Index | Thread | Search

From:
Christian Schulte <cs@schulte.it>
Subject:
Re: [PATCH] amd64: import optimized memcmp from FreeBSD
To:
tech@openbsd.org
Date:
Sat, 30 Nov 2024 14:29:39 +0100

Download raw body.

Thread
On 11/29/24 17:08, Mateusz Guzik wrote:
> On Fri, Nov 29, 2024 at 4:49 PM Stuart Henderson <stu@spacehopper.org> wrote:
>>
>> On 2024/11/29 02:01, Mateusz Guzik wrote:
>>> The rep-prefixed cmps is incredibly slow even on modern CPUs.
>>>
>>> The new implementation uses regular cmp to do it.
>>>
>>> The code got augmented to account for retguard, otherwise it matches FreeBSD.
>>
>> Would that make sense in libc too?
>>
> 
> this and the other routines are faster than what's in openbsd libc,
> but they are not the optimal choice due to lack of simd. definitely an
> improvement for the time being.

This has been done before.
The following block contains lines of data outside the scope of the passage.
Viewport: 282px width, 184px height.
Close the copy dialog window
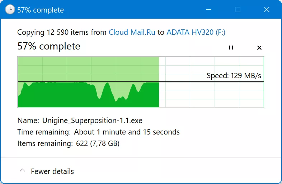(267, 9)
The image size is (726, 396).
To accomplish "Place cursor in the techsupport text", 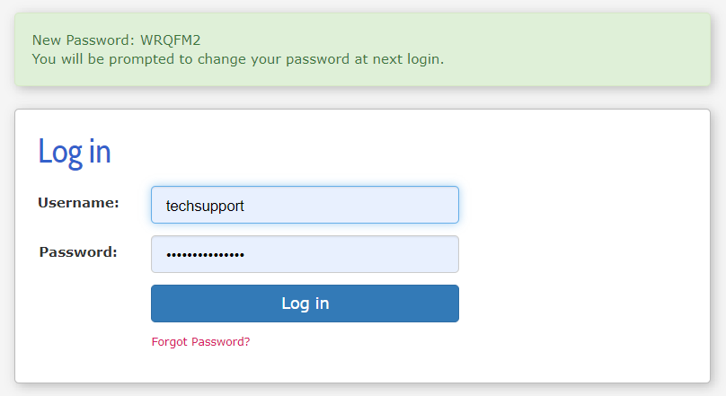I will tap(205, 206).
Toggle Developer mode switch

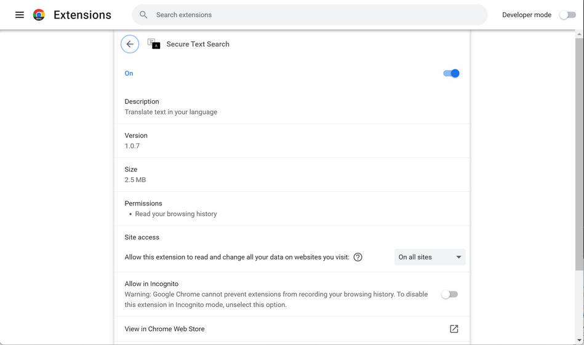coord(567,15)
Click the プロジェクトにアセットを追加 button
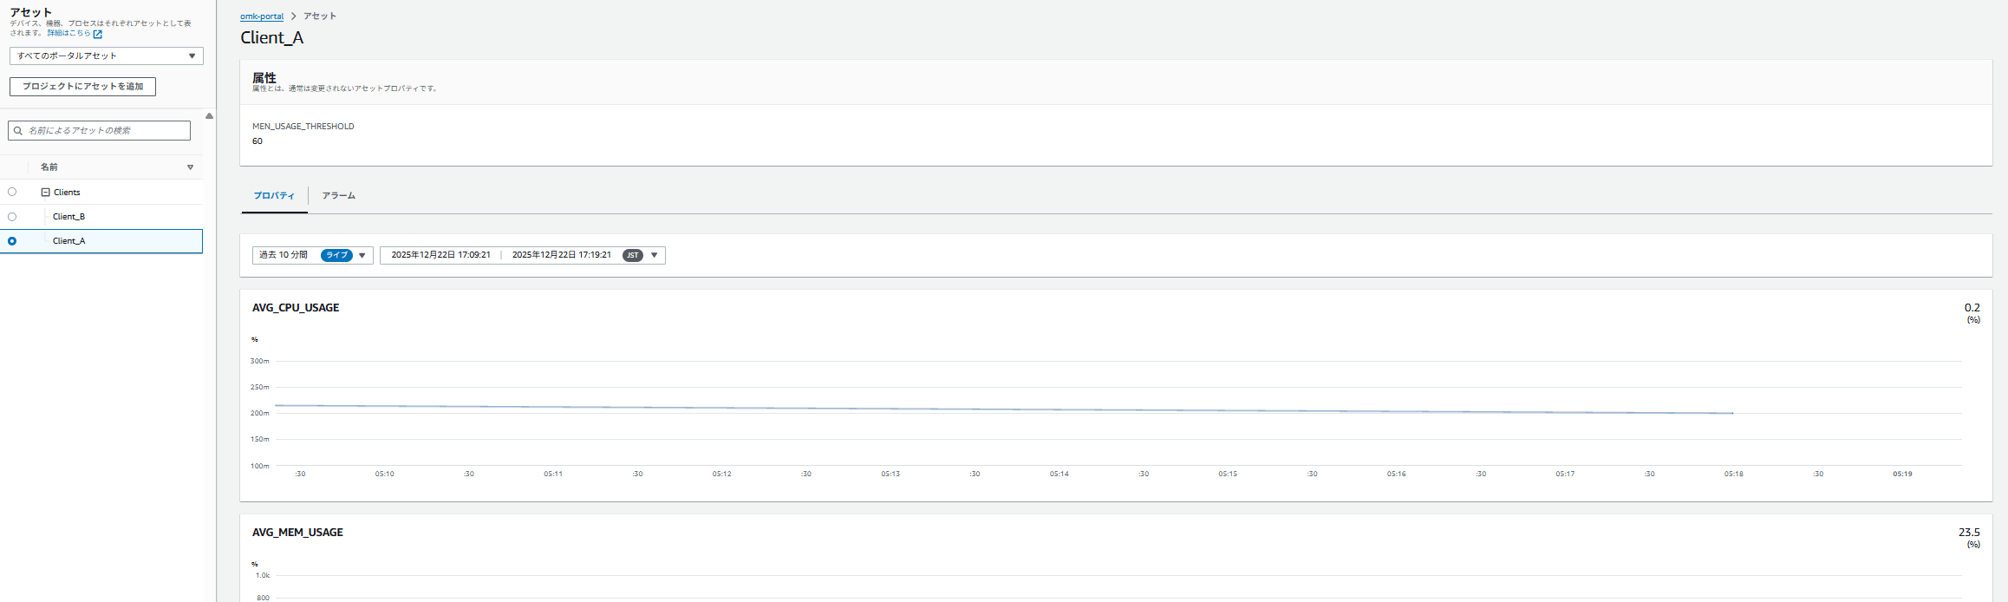This screenshot has width=2008, height=602. pyautogui.click(x=82, y=87)
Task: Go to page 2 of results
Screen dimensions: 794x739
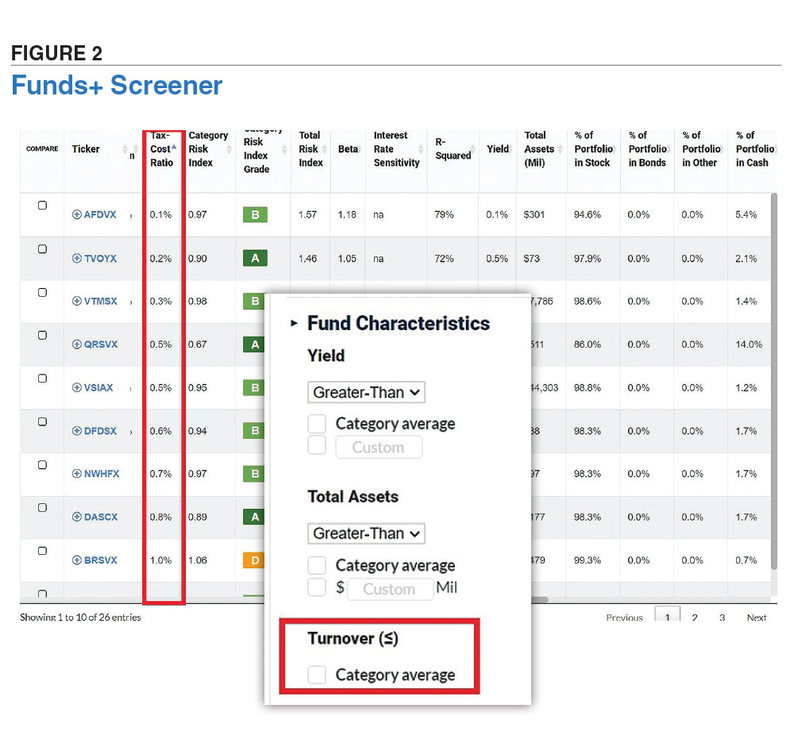Action: click(x=695, y=618)
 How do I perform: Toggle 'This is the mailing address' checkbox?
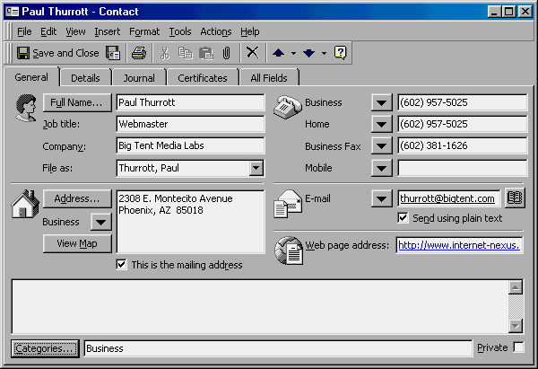tap(122, 265)
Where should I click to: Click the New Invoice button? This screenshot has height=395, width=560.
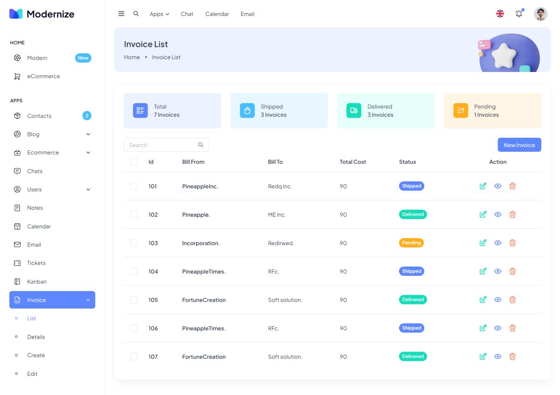(x=519, y=145)
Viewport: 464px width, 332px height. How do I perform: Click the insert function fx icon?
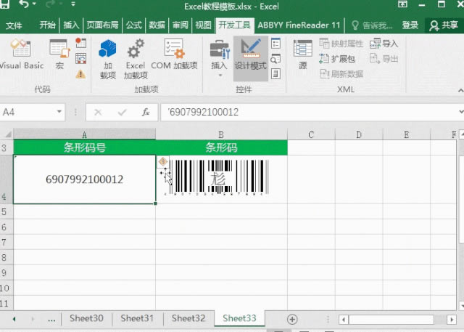pos(145,113)
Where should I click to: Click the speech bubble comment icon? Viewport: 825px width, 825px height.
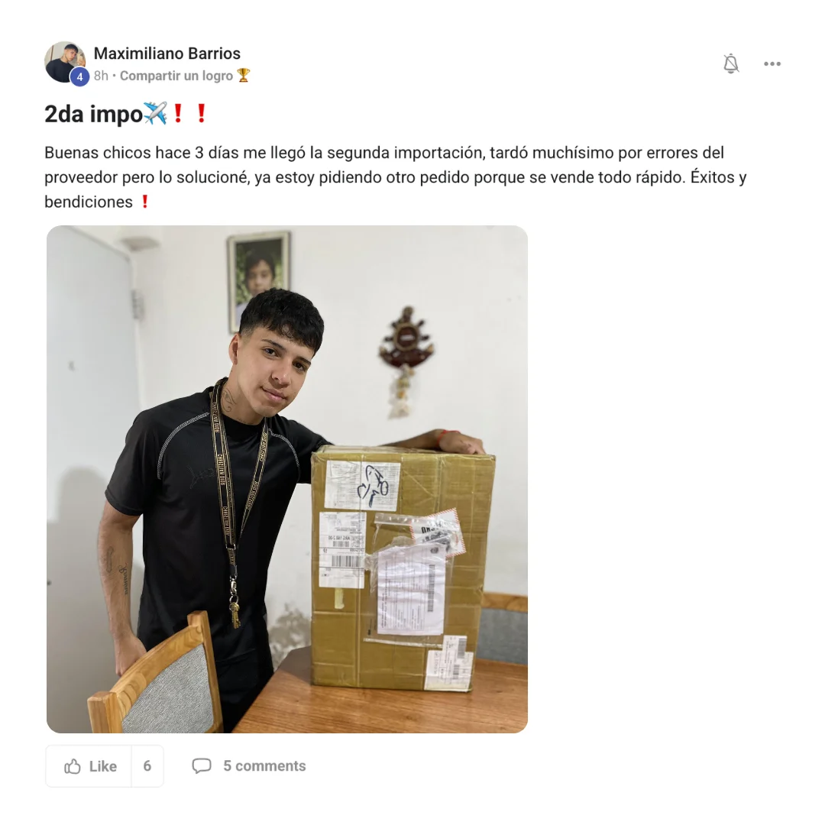click(x=202, y=765)
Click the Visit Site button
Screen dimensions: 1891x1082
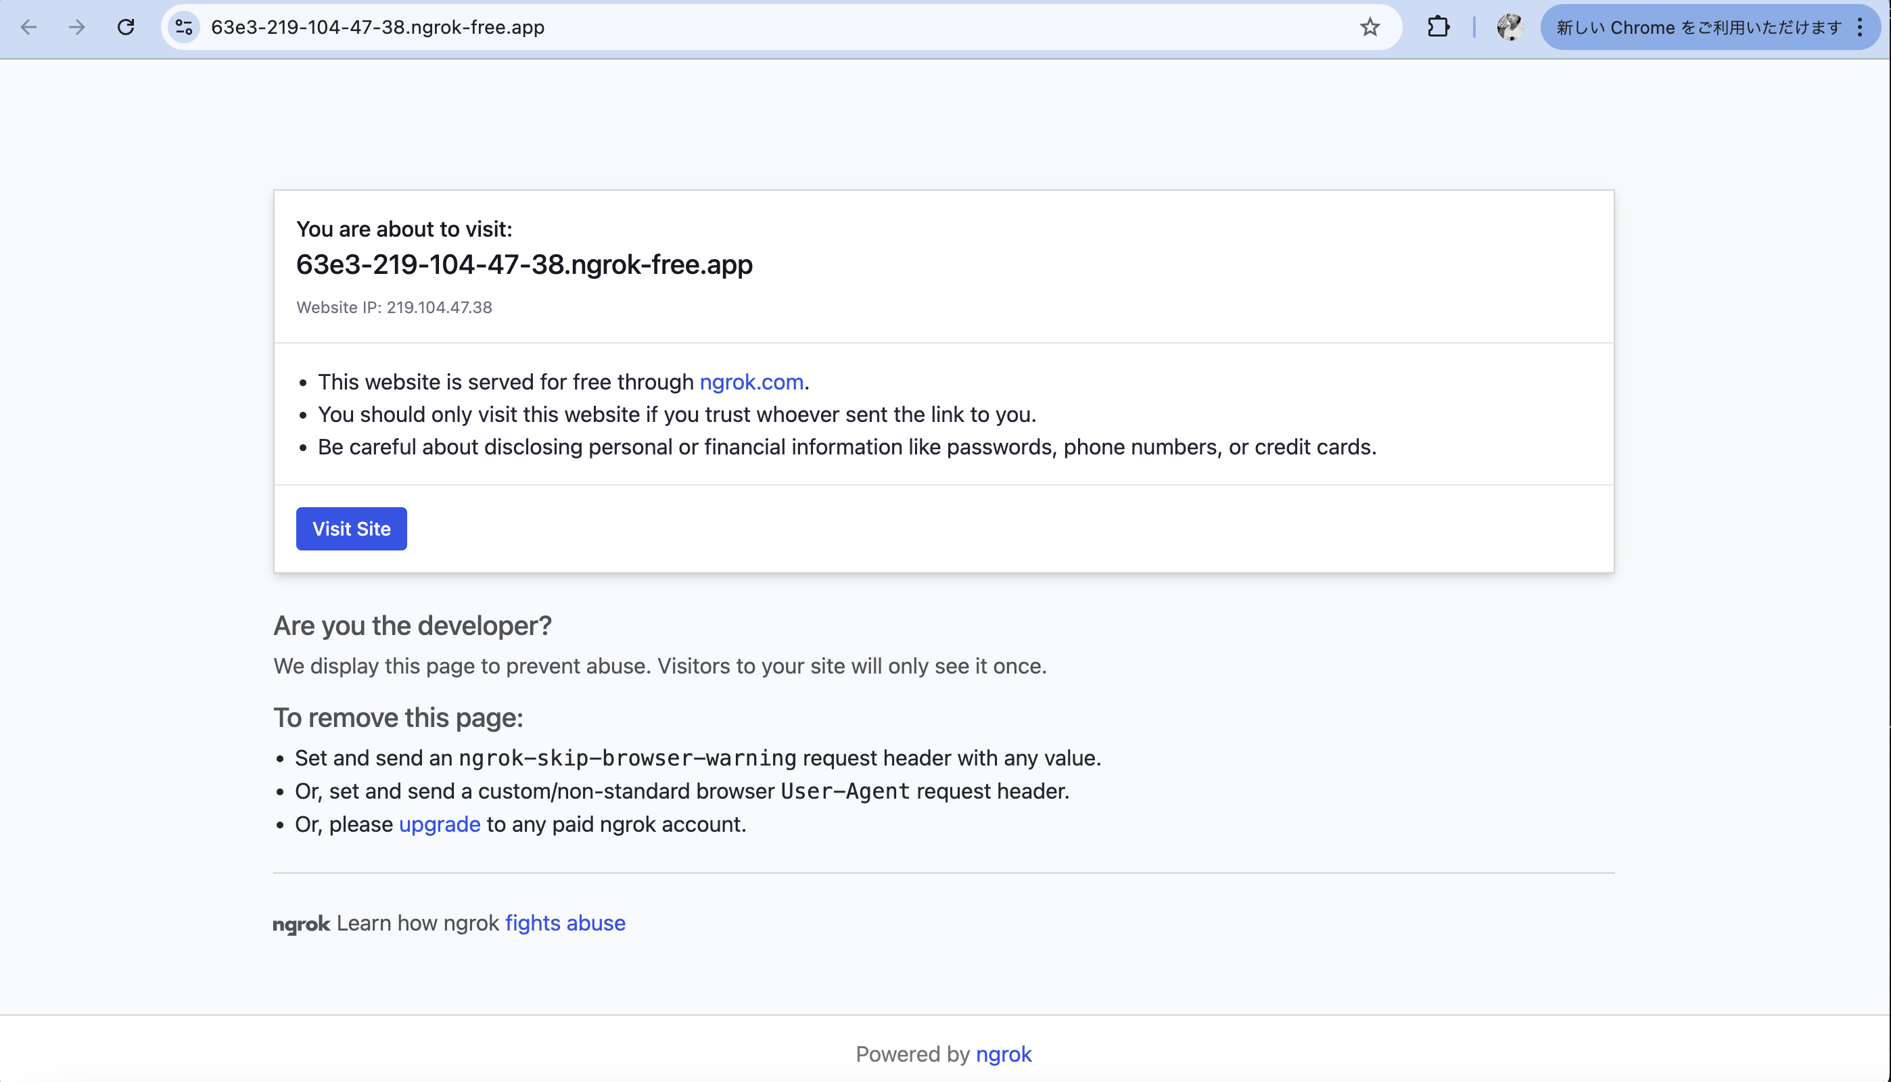click(x=351, y=528)
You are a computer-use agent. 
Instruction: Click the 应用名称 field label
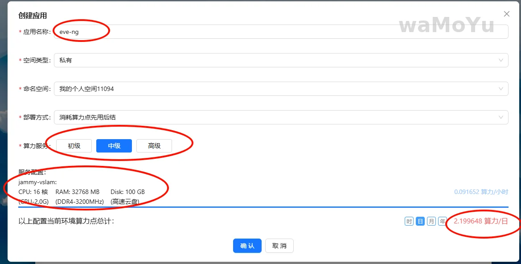coord(37,32)
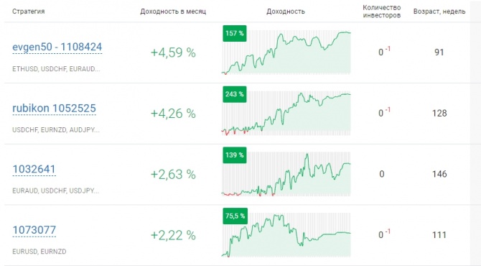The image size is (481, 266).
Task: Sort by Доходность в месяц column header
Action: click(173, 12)
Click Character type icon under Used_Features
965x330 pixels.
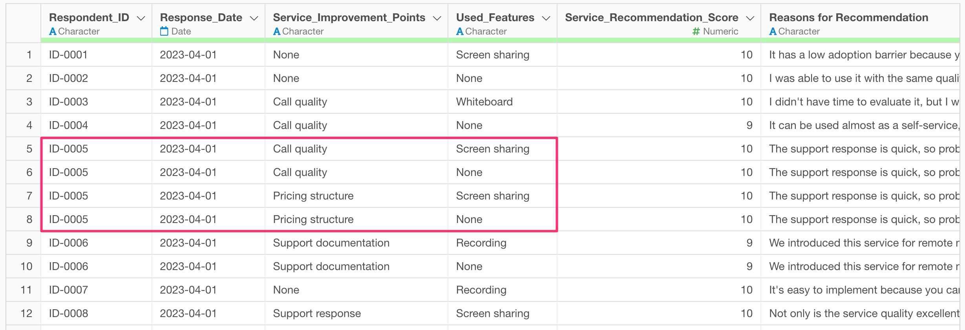click(460, 31)
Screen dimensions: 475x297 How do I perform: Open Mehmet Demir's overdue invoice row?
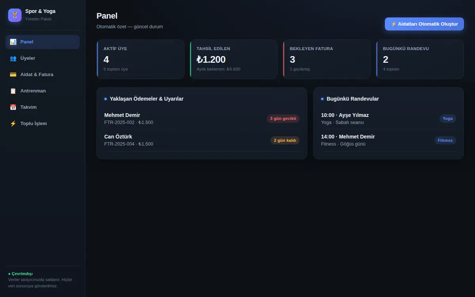tap(202, 118)
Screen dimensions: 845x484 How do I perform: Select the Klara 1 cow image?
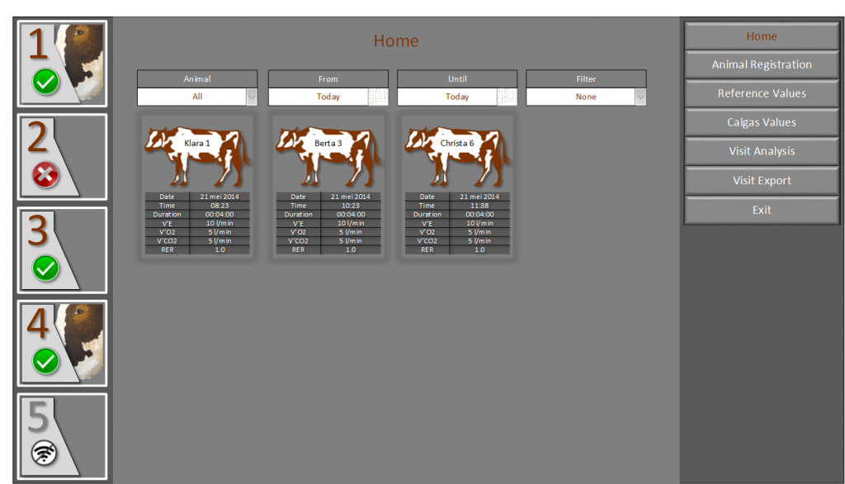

E.g.:

<https://cvsweb.openbsd.org/src/lib/libc/arch/amd64/string/strlen.S>

Removed nearly 13 years ago in favour of the .c version being faster
(gcc builtin back then), then readded based on NetBSD a couple of years
later. When reading

sys/arch/amd64/amd64/copy.S

lately I thought about rewriting those functions to use simd, but never
looked further into doing it, because I do not know if simd
registers/instructions could be used there at all. Could they? Instead
of working on the same thing every now and then, I would be in favour of
providing routines using the most performant instructions the
architecture has to offer (simd), if possible, and be done with it.
Would not mind writing those, if they would be accepted.

-- 
Christian